Naturally, as the drivers supported the hike, the owners of the taxicabs of New York City, the employers of the taxi drivers (kinda, but not really… more on that in a bit) did not. The fare increase was specifically designed to benefit drivers, and it included protections from certain increases in the fees that the owners could charge. The fare increase was, in fact, yet another salvo between the factions of the drivers and the owners (“garages and brokers,” as they’re called). The hostilities are historic, so let’s look at history for a second: It boils down to medallions.

Taxis (as we know them — travel-by-hire is an old phenomenon, probably only a little bit less old than travel) were introduced to the city in 1907 by Harry N. Allen, who imported 65 French automobiles, with mechanical meters, to compete with the horse-drawn hansom trade, and who coined the term taxicab from the French term for the meter, taxi-mètre. Allen left the business soon after, but taxicabs proliferated for the first half of the century, largely through family-controlled fleets (Yellow Cab, Checker Cab). The first attempt at oversight of the industry came in 1925, when the NYC Police Department was given the job, and the first attempt to limit the number of taxes followed in 1937, when the city froze the number of taxi licenses at the then-current number, 13,595. These licenses came in the form of the medallion — the metal badges affixed to the hood of every NYC yellow cab — and served as the permit for the vehicle to operate as a taxicab in the five boroughs. That limit on medallions has never been increased, and the imposed scarcity has made the medallions a commodity. The price to obtain one now is in excess of a million dollars.

### Data section
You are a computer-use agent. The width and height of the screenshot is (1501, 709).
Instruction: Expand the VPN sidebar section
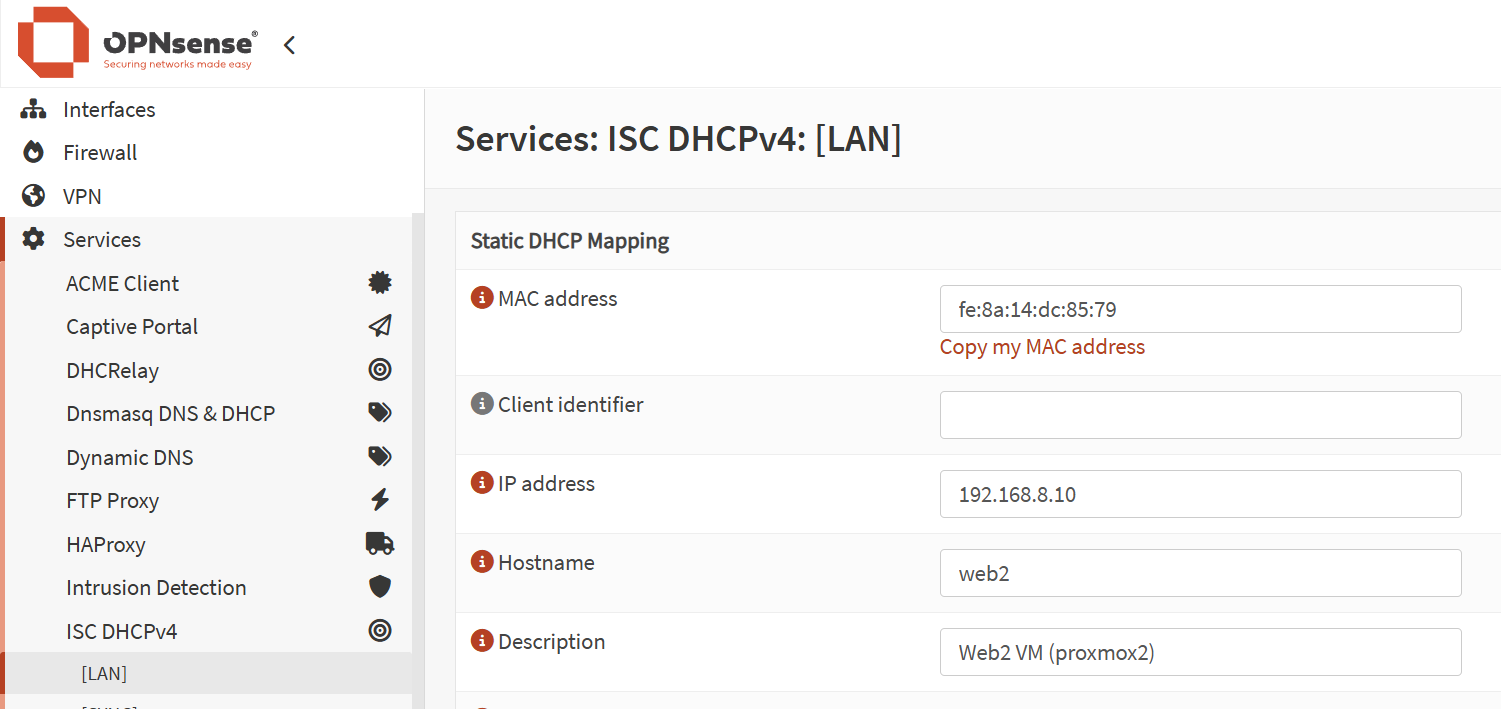[x=82, y=197]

### Your objective
Copy out the taxi passage from "Naturally, as the" to "down to medallions.", renaming "owners" as "proprietors" throughout. The lines above are separate material with no link to the taxi passage.

### Full answer
Naturally, as the drivers supported the hike, the proprietors of the taxicabs of New York City, the employers of the taxi drivers (kinda, but not really… more on that in a bit) did not. The fare increase was specifically designed to benefit drivers, and it included protections from certain increases in the fees that the proprietors could charge. The fare increase was, in fact, yet another salvo between the factions of the drivers and the proprietors (“garages and brokers,” as they’re called). The hostilities are historic, so let’s look at history for a second: It boils down to medallions.